## Detalles del ejercicio:
Actualiza el texto sobre la protesta y la cultura desde "En La brama" hasta "mejor? ¿Sería mejor?", y cambia "teatro" por "cine".

## Fragmento del texto:
□ □ □

Siempre es loable defender causas justas, y aunque las protestas no detengan el genocidio palestino –como no pararon, en su momento, la Guerra de Irak, pese a la movilización de millones de personas en todo el mundo–, sí que nos posicionan a favor de quienes sufren y en contra de los que generan el sufrimiento. La utilidad es muy subjetiva y la obsesión por hacer de todo una cosa práctica es excesivamente persistente. En cualquier caso, el mundo no cambia nada asintiendo a todo con la cabeza. Y para intentar despistar, ya se preocupan suficientemente los poderes fácticos y tácticos de dejar un resquicio para la protesta, cada vez más pequeña, de modo que no se pueda decir que no tenemos libertad de expresión. Un arma de doble filo, pues finalmente quien siempre acaba teniéndola a mansalva son aquellos que proclaman la guerra y no la paz. La paz se reivindica y la guerra se justifica. El mundo es extrañísimo.
En La brama del cérvol, el último espectáculo de La Calòrica, se preguntan, con su ironía habitual, si hacer teatro sirve para cambiar el mundo, si realmente la cultura nos transforma tal y como pretende (alguna cultura, no toda) y si no es contradictorio escribir obras marxistas desde una casa confortable en California. Y mientras sobre el escenario se ridiculiza a unos personajes que reconocemos fácilmente en su pretensión, es inevitable que, como espectadoras, también nos sintamos ridículas nosotros mismas, creyendo que yendo al teatro a ver cómo otros critican el mundo ya damos un paso para hacer un mundo mejor. ¿Pero lo hacen peor quienes han decidido actuar en el Sónar? Si todos los artistas del Sónar hubieran decidido cancelar su actuación, el genocidio palestino no se habría detenido, pero el eco habría sido más sonoro. ¿Quién se sentiría mejor? ¿Sería mejor?
Hay preguntas con muchas respuestas. Hay preguntas que no podemos dejar de hacernos. Pero podemos asumir que vivimos con muchas incoherencias y que no todas las podemos asumir. Por eso cambiamos. Y por eso, también, cambia el mundo.

□ □ □

## Datos registrados:
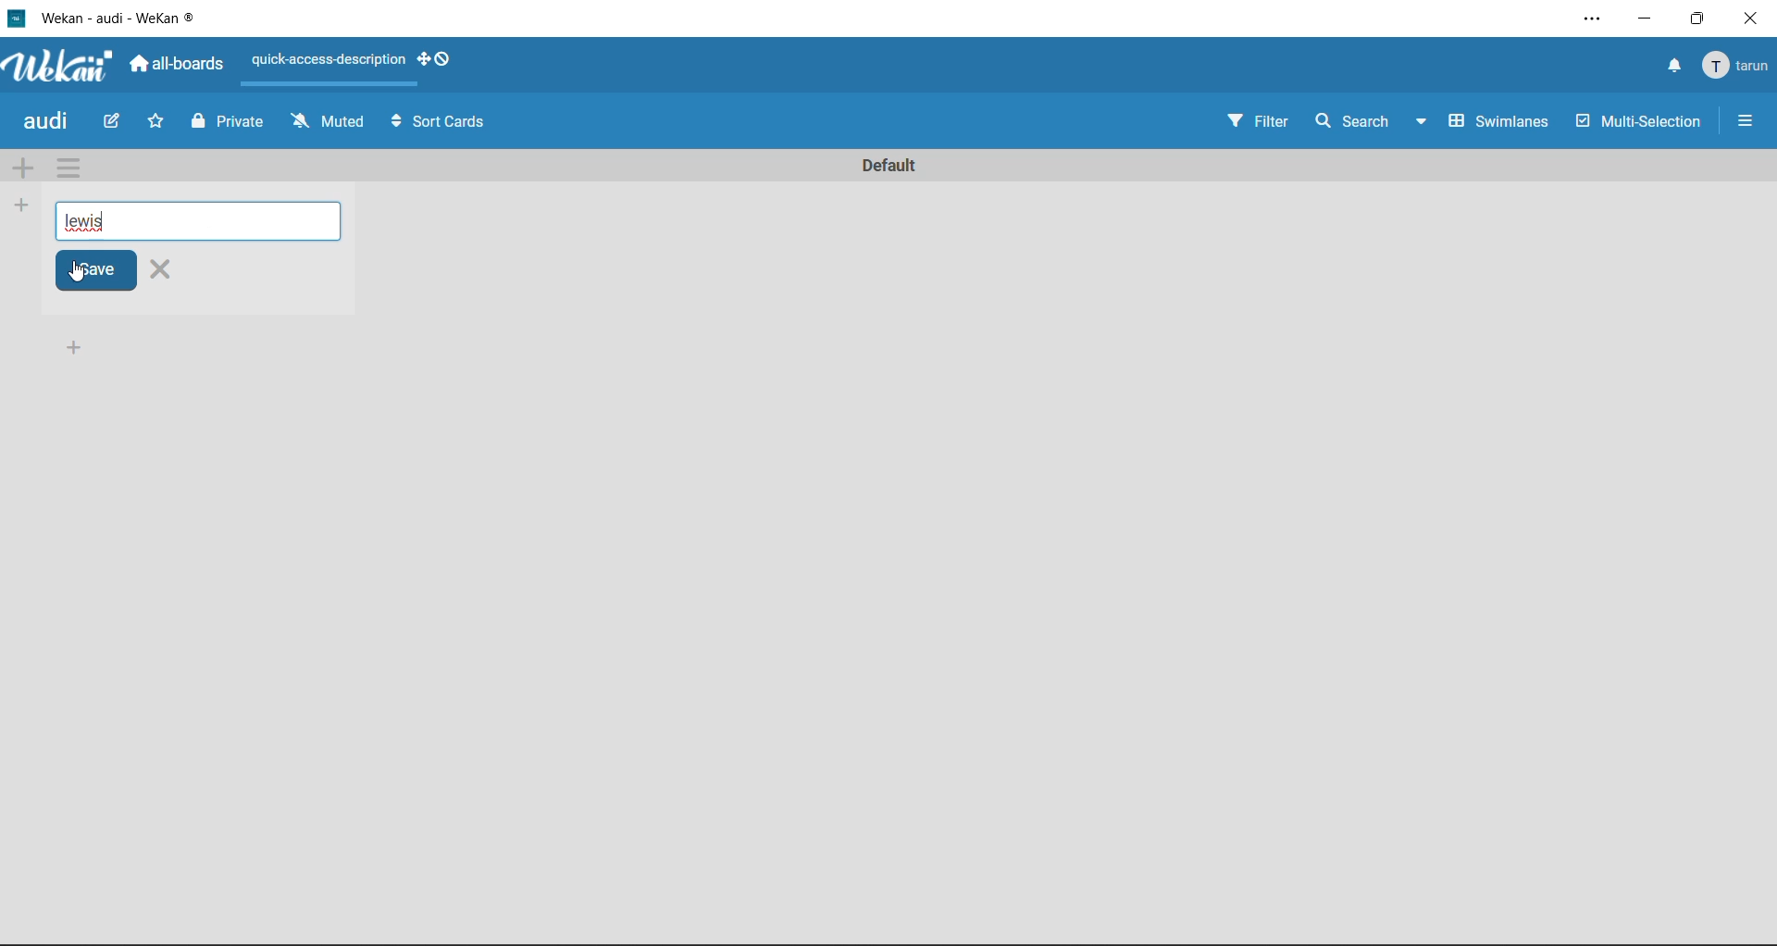 This screenshot has height=946, width=1777. Describe the element at coordinates (1738, 70) in the screenshot. I see `tarun` at that location.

□ □ □

## Solución propuesta:
En La brama del cérvol, el último espectáculo de La Calòrica, se preguntan, con su ironía habitual, si hacer cine sirve para cambiar el mundo, si realmente la cultura nos transforma tal y como pretende (alguna cultura, no toda) y si no es contradictorio escribir obras marxistas desde una casa confortable en California. Y mientras sobre el escenario se ridiculiza a unos personajes que reconocemos fácilmente en su pretensión, es inevitable que, como espectadoras, también nos sintamos ridículas nosotros mismas, creyendo que yendo al cine a ver cómo otros critican el mundo ya damos un paso para hacer un mundo mejor. ¿Pero lo hacen peor quienes han decidido actuar en el Sónar? Si todos los artistas del Sónar hubieran decidido cancelar su actuación, el genocidio palestino no se habría detenido, pero el eco habría sido más sonoro. ¿Quién se sentiría mejor? ¿Sería mejor?